Nonetheless, even with such self-promotion factored in, here's a real-world example of Sun's work on latency that goes beyond the obvious hardware improvements the company has developed. Solaris has always used a container model -- apps running in a virtual slice of the OS on a single server. Generally, if an application needs to send data to a second app in a separate container, the data goes all the way back to the networking card and travels through multiple layers of the software stack. The result: latency.
Now Sun's TCP Fusion short-circuits that process and moves data directly from one container to container. The result: less latency as data moves at backplane speed.
"We used to talk about reducing latency to tens of milliseconds; now we talk about single-digit latency," says Khanna, a veteran of more than a decade at Sun.
Global markets demand innovation
Understanding risk in the global financial markets is extremely complex, and it's clear that the lack of insight into the complex derivatives developed to make money during the housing boom is an important contributing factor to the current crisis.
Foreign exchange, a huge market, is already made more rational by a mechanism called Continuous Linked Settlement, which ties together major banks and other players to give them a real-time view of risk, says Suzanne Duncan, financial markets consultant at IBM's Global Business Services.

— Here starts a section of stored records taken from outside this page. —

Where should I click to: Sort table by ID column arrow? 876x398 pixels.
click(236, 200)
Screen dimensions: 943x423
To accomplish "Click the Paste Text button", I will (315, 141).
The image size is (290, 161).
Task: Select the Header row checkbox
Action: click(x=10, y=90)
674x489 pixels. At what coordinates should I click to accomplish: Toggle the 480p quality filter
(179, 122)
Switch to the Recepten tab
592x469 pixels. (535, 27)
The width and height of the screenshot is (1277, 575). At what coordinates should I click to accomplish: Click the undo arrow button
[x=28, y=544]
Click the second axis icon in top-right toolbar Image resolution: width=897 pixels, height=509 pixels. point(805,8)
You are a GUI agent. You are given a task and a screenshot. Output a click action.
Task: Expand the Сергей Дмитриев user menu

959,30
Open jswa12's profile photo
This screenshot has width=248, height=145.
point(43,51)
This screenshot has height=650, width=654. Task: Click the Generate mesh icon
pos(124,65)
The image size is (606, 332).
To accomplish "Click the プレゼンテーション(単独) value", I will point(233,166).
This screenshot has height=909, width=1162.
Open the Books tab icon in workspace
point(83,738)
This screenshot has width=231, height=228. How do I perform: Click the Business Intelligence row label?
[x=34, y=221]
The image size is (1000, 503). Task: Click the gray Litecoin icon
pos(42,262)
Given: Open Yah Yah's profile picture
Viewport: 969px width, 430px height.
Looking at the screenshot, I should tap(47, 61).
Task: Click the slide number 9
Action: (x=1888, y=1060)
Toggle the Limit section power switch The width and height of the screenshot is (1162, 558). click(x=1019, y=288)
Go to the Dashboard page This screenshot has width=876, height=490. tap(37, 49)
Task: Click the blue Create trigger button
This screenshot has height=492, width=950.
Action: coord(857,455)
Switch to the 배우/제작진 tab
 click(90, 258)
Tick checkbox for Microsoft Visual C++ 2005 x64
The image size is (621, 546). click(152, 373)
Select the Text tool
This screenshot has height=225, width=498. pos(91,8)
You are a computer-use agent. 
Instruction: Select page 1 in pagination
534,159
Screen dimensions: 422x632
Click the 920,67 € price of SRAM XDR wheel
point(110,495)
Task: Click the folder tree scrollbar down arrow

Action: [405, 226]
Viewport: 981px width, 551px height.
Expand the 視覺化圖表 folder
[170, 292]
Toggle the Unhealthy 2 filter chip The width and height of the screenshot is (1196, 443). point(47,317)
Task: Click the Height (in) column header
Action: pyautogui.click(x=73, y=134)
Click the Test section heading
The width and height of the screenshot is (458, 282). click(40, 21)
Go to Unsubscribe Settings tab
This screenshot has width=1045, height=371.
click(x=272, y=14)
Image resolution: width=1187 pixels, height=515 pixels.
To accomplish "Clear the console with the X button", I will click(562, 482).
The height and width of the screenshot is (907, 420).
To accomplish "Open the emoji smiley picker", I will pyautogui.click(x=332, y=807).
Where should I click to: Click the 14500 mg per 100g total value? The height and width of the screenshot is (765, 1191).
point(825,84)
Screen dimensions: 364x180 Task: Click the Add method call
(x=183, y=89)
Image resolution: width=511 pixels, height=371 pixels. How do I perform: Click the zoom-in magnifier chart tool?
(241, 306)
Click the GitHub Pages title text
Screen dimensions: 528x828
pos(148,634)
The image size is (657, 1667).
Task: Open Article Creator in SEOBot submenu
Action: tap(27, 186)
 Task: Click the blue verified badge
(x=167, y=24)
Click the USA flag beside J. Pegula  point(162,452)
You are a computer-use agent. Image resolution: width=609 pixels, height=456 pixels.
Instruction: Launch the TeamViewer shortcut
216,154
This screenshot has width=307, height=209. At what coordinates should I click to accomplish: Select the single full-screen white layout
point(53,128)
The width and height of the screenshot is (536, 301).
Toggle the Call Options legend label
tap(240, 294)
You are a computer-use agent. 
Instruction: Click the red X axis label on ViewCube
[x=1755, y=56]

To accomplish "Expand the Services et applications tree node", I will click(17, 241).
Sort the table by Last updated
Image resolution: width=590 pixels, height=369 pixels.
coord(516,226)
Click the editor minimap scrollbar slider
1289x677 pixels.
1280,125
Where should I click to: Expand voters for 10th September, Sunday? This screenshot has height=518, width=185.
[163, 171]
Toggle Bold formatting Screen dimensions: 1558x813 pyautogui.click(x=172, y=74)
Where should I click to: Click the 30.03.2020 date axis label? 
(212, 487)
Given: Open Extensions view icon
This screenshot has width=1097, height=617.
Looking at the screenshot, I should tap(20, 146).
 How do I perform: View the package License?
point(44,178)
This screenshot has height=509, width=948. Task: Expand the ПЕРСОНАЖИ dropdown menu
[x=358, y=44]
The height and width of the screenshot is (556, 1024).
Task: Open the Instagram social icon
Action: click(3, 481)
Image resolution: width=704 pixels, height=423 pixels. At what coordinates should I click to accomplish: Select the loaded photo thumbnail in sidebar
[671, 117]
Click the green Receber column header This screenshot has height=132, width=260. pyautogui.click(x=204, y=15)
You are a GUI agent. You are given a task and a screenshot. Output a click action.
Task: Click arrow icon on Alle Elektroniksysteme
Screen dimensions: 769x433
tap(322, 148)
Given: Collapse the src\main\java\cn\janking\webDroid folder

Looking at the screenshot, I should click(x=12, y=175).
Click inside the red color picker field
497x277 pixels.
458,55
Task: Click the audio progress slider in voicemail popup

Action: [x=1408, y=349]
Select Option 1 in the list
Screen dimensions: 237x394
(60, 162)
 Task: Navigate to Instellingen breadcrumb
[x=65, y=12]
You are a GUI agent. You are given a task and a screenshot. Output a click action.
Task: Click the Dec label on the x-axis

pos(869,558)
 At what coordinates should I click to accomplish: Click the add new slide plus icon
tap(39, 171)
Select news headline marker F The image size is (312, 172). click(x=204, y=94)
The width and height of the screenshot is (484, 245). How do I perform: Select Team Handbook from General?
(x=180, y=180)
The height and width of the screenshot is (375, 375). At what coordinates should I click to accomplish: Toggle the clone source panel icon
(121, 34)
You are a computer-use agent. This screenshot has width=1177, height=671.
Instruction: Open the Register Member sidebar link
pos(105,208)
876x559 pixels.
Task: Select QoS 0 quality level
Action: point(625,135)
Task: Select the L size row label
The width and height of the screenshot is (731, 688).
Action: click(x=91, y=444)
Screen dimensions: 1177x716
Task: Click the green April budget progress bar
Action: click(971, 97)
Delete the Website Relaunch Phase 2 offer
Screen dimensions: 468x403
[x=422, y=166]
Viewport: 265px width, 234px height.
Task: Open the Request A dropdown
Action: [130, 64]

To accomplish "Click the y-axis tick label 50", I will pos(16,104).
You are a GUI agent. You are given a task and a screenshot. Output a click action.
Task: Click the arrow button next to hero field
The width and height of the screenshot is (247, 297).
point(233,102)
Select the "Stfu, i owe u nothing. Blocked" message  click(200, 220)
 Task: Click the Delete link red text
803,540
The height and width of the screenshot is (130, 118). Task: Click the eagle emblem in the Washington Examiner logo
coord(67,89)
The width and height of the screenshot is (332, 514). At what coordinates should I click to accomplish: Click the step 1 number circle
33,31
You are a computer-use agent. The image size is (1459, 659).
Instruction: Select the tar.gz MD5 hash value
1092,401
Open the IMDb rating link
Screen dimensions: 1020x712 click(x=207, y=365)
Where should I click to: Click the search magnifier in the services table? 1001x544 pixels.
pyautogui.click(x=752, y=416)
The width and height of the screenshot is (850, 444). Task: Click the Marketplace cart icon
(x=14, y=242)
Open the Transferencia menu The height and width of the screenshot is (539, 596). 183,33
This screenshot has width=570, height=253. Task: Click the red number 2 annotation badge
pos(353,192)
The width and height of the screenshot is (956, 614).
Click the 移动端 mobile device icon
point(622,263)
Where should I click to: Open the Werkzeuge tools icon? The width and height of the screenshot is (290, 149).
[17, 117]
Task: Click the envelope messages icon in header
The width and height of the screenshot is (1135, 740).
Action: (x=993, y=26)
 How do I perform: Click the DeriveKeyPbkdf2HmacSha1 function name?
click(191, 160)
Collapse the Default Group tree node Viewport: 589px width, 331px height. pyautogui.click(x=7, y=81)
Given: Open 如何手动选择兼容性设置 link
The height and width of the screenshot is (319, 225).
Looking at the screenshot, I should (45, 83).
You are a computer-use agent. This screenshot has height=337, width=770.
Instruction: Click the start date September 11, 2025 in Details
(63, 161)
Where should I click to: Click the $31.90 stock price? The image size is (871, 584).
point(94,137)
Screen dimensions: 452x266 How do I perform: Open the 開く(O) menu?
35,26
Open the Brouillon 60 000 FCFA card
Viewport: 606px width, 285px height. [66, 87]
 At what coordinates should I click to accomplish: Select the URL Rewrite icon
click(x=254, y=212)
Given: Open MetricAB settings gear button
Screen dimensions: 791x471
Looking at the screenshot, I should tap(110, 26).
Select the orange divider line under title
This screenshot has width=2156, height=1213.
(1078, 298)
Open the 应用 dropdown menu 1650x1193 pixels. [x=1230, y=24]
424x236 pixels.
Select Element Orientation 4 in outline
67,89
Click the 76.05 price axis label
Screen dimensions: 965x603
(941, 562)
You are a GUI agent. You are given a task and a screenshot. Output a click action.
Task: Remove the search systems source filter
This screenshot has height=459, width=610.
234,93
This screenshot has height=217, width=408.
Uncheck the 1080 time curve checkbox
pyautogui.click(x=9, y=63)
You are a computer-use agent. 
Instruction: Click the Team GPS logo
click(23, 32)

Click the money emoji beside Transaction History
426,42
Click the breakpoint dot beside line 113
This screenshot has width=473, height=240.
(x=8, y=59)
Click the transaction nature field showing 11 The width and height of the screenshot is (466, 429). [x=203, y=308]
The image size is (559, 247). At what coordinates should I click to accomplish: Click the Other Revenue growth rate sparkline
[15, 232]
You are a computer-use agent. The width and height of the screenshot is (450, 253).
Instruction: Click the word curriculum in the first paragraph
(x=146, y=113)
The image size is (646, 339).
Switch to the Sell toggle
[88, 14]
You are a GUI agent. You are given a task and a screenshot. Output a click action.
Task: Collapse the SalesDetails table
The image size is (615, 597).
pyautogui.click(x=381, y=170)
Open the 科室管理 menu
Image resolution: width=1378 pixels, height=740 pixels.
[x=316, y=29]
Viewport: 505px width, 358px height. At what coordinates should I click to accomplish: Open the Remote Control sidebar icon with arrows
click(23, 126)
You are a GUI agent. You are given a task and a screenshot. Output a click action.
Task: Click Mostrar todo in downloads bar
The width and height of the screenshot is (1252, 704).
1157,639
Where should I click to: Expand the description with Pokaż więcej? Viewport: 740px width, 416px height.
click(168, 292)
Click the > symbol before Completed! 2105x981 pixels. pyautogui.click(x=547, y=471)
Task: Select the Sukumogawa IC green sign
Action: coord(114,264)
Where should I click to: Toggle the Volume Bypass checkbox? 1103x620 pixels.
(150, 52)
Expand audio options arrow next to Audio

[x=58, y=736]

Meetings are already happening with regulators, including the Securities and Exchange Commission and the Federal Reserve, to plan a similar system that would finally bring transparency to derivatives, Duncan says. (IBM, she notes, is a major technology provider to the CLS.)
That type of system won't be cheap. But Duncan, who speaks regularly with directors and executives of major financial services players, says those companies believe that targeted financial investment in advanced infrastructure is a key to success in today's very difficult environment.
Although those firms tend to have excellent transactional capacity, the crisis has produced huge spikes in volume that test the infrastructure. It's fairly obvious that building baseline capacity to handle those surges is wasteful. So expect those companies to invest in advanced cloud computing as a way to scale on an as-needed basis, she says. Major firms are already planning $1 billion and $2 billion cloud initiatives, an obvious boon to IBM, which has positioned itself as a provider of cloud technology.
That's not to say IT spending as a whole is likely to increase. It won't; at least not in the immediate future.
But as the wounded top-tier players pull back, the second tier "is smelling blood," Khanna says.
Indeed, capital markets companies that are doing reasonably well are planning to spend more on IT next year than this year, says Duncan. "They want to place a strategic bet that they can get ahead of their weakened competitors," she says. It is worth noting that the sentiment is noticeably strong in Asia, says Duncan, who just returned from meetings in that part of the world.
Khanna agrees: "The Asian operations of the tier-one banks are in turmoil. Their competitors will go after their clients, and the battle will start again as the top-tier stabilizes and tries to win back lost business."
Without a doubt, we're all in for a very rocky ride. There will be lots of disruption in IT markets as companies such as Goldman Sachs and Morgan Stanley morph into commercial banks, Bank of America digests Merrill Lynch, and the financial system copes with the costs of an enormous bailout.
But as Khanna and Duncan see it, there may be a pause while people take a deep breath -- but innovation will not stop.